The extended floodlit cards will include seven programmed races and up to two divisions, with the use of divisions ensuring that the fixture list and race programme can respond appropriately to the actual level of demand from the horse population at that time of year.
Race times will be set with the aim of providing continuous product for the betting industry until a last race time of no later than 8.30pm, other than on Sundays when racing would conclude by no later than 6pm.
Where possible without having a negative impact on terrestrial TV coverage, reducing the number of fixtures on Saturday afternoons in January and February from four to three, recognising that the fourth fixture on Saturday afternoons can contribute more to betting revenues if staged at a different time of the week.
Reducing the number of fixtures from six to four on New Year’s Day by moving meetings to alternative dates when they would generate additional returns from betting.
A decision will be taken on the number of fixtures to be staged at Easter nearer the time, once more is known about the return of spectators to racecourses.
Following publication of the 2020 fixture list, it was announced that Portas Consulting had been appointed by the sport’s Executive Committee to assist in developing an independent analysis of the financial and economic state of British Racing, identifying the key levers, such as the fixture list, and their impacts now and in the future.
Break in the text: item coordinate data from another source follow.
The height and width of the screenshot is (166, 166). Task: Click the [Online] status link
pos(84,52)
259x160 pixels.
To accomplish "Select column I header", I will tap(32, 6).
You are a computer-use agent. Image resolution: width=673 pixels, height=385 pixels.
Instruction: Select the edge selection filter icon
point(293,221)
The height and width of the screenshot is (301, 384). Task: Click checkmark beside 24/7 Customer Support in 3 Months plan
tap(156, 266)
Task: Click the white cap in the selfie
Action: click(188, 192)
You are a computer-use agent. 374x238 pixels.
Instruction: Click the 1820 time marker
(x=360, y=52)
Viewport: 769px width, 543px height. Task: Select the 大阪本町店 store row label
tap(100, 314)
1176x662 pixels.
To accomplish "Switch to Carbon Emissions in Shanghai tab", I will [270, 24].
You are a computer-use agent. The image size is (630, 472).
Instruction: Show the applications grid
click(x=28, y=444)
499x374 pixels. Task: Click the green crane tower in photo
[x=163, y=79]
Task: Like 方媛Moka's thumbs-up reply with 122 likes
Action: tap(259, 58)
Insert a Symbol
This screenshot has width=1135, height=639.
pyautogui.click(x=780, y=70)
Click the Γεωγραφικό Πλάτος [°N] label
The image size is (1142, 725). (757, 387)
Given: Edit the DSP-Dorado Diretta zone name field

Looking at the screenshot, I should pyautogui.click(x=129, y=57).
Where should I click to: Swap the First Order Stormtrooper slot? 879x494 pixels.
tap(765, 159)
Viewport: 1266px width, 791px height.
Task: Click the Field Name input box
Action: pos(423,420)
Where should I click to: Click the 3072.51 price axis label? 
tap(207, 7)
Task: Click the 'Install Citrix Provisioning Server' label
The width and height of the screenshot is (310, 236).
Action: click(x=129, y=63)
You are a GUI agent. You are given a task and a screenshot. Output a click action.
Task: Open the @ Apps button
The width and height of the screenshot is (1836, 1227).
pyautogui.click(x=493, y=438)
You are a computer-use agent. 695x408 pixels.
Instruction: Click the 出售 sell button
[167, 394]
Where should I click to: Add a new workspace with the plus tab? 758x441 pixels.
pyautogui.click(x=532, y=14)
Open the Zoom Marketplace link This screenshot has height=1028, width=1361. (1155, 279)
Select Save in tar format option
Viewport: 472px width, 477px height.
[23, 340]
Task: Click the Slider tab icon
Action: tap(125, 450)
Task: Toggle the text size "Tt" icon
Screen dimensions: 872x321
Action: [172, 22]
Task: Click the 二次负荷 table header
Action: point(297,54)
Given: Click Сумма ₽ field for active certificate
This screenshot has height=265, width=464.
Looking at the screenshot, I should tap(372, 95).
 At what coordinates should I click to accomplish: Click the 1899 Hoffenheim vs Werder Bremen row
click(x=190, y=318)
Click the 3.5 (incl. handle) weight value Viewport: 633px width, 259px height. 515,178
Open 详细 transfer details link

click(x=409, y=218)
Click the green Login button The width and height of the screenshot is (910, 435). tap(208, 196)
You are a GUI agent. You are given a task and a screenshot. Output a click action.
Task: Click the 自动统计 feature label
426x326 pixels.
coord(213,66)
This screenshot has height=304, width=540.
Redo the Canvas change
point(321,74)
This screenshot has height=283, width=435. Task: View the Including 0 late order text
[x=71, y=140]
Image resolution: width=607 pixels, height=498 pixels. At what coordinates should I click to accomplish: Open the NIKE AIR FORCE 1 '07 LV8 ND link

This work was utilised in part in the development of the 2021 fixture list, though other overriding concerns such as the unique circumstances caused by the coronavirus pandemic have also been prioritised.
Richard Wayman, Chief Operating Officer for the BHA, said: “Although the current unprecedented levels of uncertainty make planning for the future challenging, the publication of a fixture list and minimum prize money levels for the first four months of next year provides the sport with clarity over racing’s plans for the immediate future.
“In addition, by publishing the confirmed dates of major fixtures for the remainder of the year, we hope this will help owners, participants and racecourses begin to make their plans for 2021.
“We continue to discuss with government a consistent approach to allowing sporting events to go ahead with spectators as soon as possible but in developing the fixture list for the beginning of next year, we have focussed on creating a schedule that maximises off-course betting turnover and, where possible, reduces the costs of staging fixtures.
“In doing so, we have also sought to reduce the pressures on racing’s workforce of servicing the fixture list including by staging extended cards on the all-weather with a corresponding decrease in fixture numbers.
“We are particularly grateful to the Horserace Betting Levy Board for their continued financial support which has enabled us to confirm that pre-Covid minimum values will remain in place for mid and lower-tier races, whilst also retaining the appearance money scheme that is popular with many owners.
“Their enhanced support, however, is not sustainable, and ahead of racing presenting proposals for fixture funding for the remainder of the year, efforts continue to generate additional support, including – at the government’s request – producing a submission setting out the economic impact across the whole of racing, including what will be lost by racing without the public through the winter.
“Moreover we are continuing to press the case for urgent reform of the Levy, which would help racing to become more self-sufficient and reduce the need for government spending on the sport, the likes of which we are seeing in other racing nations at present.
“British racing is rightly admired around the world but without progress in this key area, we risk becoming uncompetitive with our international colleagues, which could have catastrophic and long-lasting implications for the future of our sport.”